▸ **Task goal**
From the entries below, output the line with "Email (142, 2166)" and each following line up to and including the line with "Terms of Service (220, 2241)", exactly as written.

▼▼▼

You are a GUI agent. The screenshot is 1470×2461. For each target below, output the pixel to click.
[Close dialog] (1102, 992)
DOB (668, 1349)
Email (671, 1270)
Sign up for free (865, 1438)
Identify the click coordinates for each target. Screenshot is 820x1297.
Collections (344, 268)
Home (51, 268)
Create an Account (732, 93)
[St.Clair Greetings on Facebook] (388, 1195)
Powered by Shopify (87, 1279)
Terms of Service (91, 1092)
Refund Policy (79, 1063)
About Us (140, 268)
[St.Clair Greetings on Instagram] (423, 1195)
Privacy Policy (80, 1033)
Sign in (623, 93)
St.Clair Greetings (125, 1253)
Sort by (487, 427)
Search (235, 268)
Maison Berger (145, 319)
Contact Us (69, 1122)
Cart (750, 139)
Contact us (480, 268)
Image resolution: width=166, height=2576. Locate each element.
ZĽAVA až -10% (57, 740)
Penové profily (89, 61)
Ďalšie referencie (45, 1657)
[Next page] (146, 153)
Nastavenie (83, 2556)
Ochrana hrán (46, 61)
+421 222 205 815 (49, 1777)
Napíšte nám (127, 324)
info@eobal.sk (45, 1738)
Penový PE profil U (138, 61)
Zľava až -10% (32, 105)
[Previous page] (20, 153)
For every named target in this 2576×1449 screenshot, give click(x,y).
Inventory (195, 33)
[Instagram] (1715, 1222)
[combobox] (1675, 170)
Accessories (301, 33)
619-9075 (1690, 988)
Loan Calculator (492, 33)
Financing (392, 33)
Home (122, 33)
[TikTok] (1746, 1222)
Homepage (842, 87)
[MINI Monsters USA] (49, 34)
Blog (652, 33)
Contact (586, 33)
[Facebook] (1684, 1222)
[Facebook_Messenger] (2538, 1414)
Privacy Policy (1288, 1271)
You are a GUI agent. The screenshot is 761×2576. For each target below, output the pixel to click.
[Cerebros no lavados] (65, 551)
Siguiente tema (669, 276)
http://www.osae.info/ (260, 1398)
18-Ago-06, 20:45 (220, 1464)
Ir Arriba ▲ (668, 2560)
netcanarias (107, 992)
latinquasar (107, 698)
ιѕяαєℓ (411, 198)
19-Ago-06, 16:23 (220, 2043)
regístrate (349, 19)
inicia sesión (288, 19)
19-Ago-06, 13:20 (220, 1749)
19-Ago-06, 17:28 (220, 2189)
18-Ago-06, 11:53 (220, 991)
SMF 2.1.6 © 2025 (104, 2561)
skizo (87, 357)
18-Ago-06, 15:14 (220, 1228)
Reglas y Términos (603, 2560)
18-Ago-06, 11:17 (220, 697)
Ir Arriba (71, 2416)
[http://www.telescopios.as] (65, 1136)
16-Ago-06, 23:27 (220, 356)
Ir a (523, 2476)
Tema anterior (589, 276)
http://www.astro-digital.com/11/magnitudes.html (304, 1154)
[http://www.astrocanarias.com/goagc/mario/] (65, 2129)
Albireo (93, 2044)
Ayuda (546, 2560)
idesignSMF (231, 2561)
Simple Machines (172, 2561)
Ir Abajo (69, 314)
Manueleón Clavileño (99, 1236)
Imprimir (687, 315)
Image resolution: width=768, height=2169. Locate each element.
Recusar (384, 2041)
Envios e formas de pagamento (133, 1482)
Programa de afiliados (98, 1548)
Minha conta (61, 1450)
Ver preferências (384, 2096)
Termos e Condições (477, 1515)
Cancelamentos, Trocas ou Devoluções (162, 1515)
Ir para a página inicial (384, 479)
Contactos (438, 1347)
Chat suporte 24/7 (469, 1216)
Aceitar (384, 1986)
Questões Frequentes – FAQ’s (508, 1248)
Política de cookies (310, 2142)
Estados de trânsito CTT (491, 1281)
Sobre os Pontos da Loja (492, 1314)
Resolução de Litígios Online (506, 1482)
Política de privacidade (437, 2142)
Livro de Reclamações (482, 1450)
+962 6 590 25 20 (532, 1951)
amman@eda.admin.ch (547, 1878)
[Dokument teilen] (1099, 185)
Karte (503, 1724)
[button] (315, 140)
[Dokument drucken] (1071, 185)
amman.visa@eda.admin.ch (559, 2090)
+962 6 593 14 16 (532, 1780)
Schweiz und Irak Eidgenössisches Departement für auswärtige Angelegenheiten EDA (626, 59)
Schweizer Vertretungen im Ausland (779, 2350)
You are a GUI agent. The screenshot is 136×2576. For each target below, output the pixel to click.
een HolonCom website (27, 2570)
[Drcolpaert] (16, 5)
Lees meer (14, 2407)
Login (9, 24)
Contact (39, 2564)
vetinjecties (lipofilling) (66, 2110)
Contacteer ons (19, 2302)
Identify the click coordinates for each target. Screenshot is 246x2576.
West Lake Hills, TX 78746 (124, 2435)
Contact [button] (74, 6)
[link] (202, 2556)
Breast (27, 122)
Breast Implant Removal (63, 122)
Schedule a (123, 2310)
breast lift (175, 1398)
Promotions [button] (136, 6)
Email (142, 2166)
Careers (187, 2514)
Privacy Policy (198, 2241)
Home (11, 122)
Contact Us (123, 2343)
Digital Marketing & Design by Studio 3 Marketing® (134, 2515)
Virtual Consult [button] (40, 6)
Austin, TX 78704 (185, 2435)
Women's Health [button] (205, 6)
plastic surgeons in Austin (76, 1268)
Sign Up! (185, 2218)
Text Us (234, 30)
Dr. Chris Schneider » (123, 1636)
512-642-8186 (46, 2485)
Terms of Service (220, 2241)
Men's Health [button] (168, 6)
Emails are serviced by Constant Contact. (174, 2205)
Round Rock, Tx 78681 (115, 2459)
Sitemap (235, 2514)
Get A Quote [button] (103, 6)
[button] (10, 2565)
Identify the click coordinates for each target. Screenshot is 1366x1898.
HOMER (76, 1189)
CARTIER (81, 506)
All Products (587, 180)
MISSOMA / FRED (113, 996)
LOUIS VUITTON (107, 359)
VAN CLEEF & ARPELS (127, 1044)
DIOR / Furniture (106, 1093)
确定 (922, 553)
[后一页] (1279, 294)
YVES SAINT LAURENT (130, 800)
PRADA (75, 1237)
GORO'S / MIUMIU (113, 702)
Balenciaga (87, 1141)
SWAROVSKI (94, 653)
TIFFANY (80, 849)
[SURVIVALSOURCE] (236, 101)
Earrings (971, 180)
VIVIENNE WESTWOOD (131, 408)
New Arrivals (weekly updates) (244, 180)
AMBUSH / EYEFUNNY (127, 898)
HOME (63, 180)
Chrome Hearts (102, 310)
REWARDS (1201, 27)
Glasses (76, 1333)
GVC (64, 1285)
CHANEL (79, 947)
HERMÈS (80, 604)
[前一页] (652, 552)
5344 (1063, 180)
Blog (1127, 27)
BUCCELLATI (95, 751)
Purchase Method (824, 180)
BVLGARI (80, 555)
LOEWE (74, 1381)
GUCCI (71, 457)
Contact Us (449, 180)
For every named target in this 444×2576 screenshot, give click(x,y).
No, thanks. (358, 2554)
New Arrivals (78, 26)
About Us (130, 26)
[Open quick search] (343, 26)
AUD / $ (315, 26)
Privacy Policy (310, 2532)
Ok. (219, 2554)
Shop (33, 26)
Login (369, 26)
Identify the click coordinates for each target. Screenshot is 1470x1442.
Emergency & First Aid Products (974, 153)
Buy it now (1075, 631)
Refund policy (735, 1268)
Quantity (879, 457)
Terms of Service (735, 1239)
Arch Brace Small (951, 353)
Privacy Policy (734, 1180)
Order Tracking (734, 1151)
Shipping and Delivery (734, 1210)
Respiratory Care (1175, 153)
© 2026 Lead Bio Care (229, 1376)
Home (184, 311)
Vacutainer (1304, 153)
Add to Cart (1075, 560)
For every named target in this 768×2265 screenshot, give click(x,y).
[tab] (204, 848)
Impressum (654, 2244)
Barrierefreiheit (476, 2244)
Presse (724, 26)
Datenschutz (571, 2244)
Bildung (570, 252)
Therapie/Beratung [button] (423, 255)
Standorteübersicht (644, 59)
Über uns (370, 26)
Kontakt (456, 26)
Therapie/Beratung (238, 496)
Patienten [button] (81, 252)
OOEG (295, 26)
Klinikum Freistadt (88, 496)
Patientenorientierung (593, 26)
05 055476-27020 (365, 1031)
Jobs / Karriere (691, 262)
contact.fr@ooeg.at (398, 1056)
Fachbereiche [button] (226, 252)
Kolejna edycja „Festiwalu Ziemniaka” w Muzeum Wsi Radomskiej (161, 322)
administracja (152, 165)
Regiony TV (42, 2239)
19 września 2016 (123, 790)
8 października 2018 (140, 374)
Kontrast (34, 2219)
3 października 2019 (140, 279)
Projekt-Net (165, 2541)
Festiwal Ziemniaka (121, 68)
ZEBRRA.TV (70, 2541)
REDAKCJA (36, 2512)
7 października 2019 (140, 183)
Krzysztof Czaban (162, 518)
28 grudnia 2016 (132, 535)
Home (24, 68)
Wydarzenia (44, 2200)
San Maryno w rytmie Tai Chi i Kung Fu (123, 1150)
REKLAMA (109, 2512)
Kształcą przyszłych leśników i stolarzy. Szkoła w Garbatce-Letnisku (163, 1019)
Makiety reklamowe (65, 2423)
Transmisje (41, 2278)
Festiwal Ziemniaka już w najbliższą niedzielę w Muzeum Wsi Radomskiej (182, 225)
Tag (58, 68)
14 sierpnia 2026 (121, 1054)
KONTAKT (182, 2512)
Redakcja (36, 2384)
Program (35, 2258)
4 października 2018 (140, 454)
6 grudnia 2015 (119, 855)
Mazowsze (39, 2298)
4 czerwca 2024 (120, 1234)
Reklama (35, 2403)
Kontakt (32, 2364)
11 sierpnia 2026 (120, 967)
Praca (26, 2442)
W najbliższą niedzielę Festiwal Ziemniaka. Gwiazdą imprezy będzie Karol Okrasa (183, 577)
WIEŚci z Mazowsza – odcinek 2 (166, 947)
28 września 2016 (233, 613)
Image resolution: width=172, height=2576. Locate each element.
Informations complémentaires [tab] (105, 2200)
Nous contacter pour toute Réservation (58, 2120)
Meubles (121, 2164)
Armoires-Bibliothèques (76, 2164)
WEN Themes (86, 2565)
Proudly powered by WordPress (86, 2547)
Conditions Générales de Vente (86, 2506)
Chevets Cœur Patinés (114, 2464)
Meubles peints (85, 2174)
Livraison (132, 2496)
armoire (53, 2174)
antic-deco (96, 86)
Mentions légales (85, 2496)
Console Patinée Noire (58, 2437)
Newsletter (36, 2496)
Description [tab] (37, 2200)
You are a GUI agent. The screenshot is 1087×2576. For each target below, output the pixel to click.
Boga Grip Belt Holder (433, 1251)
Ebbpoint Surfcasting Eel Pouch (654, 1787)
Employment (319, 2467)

▲▲▲

▸ **Your solution**
Email (142, 2166)
Careers (187, 2514)
Privacy Policy (198, 2241)
Home (11, 122)
Contact Us (123, 2343)
Digital Marketing & Design by Studio 3 Marketing® (134, 2515)
Virtual Consult [button] (40, 6)
Austin, TX 78704 (185, 2435)
Women's Health [button] (205, 6)
plastic surgeons in Austin (76, 1268)
Sign Up! (185, 2218)
Text Us (234, 30)
Dr. Chris Schneider » (123, 1636)
512-642-8186 (46, 2485)
Terms of Service (220, 2241)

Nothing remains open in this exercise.